▶ Task to complete
All of the records below need to be written out exactly, but without the pictures.

▶ Data records
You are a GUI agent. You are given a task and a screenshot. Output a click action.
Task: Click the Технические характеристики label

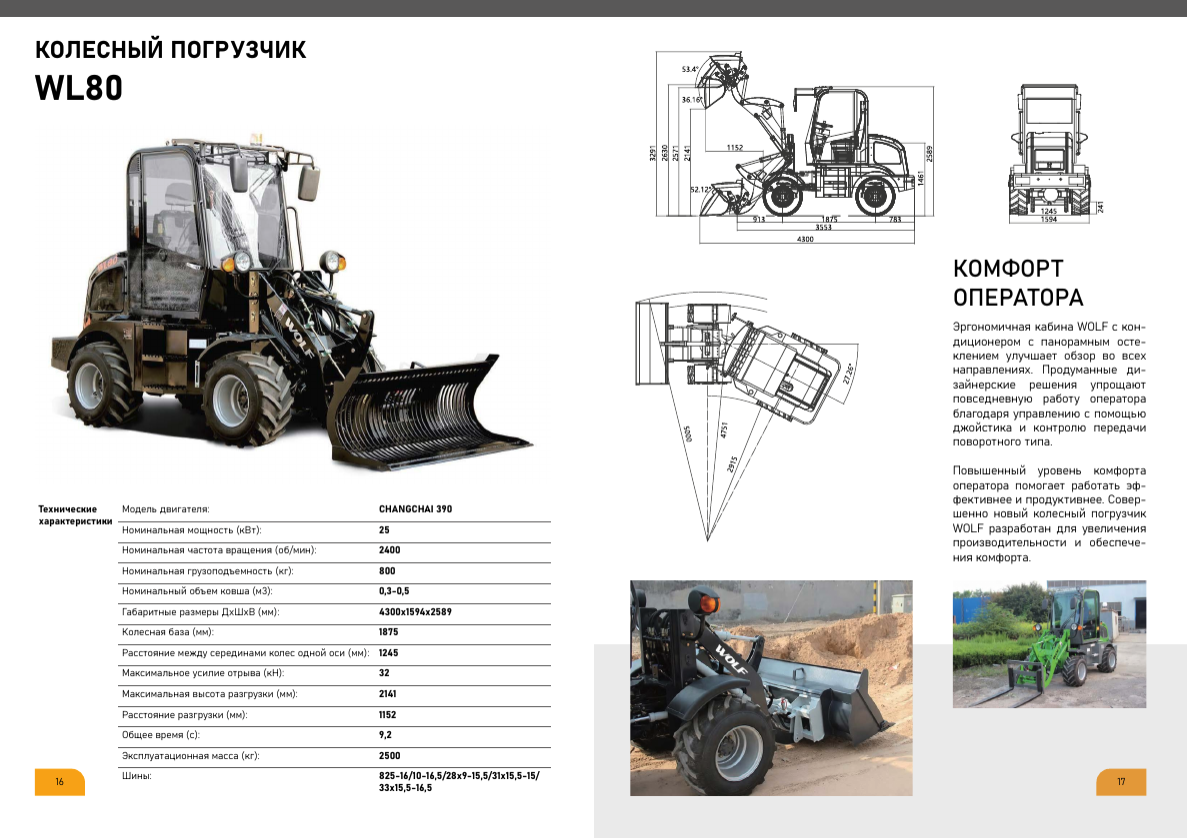[74, 515]
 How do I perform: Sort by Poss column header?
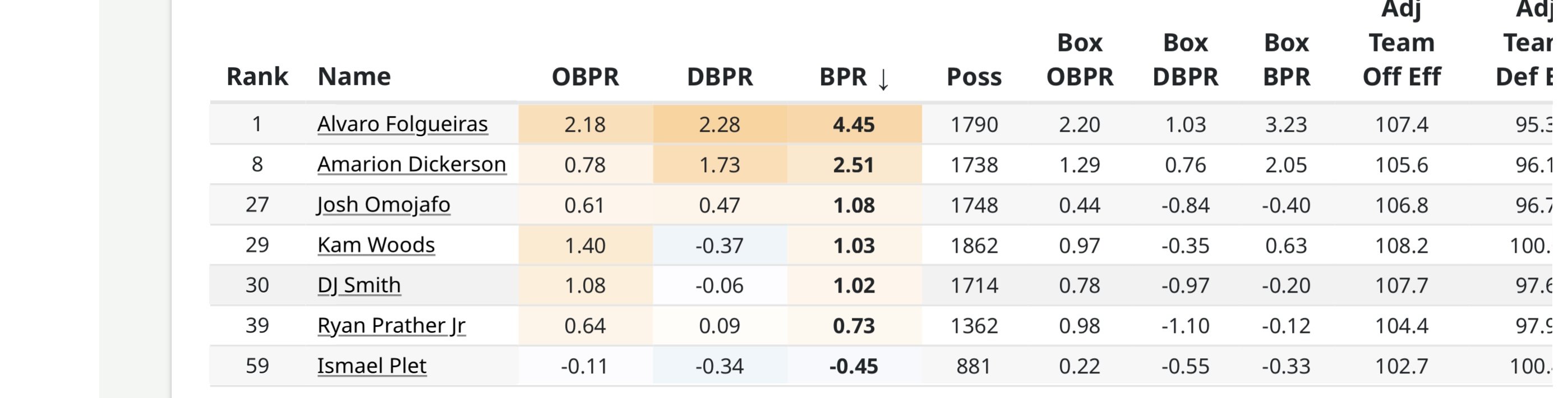click(974, 77)
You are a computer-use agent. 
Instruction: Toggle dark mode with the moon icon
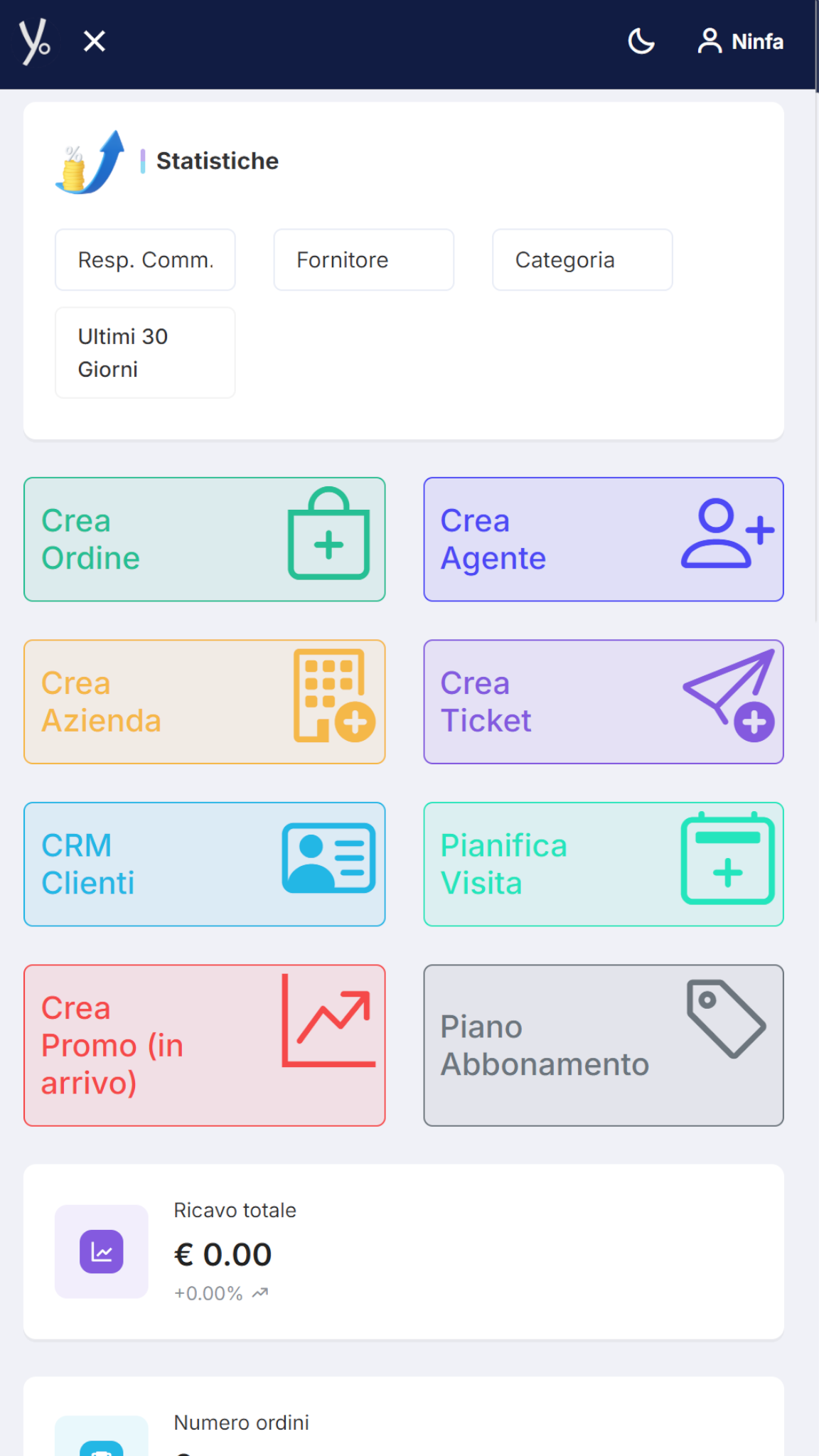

▶ Result
You are a GUI agent. You are given a task and a screenshot. Output a click action.
Task: Click the Технические характеристики label

[74, 515]
 How do I perform: Sort by Poss column header?
click(974, 77)
You are a computer-use agent. 
Instruction: Toggle dark mode with the moon icon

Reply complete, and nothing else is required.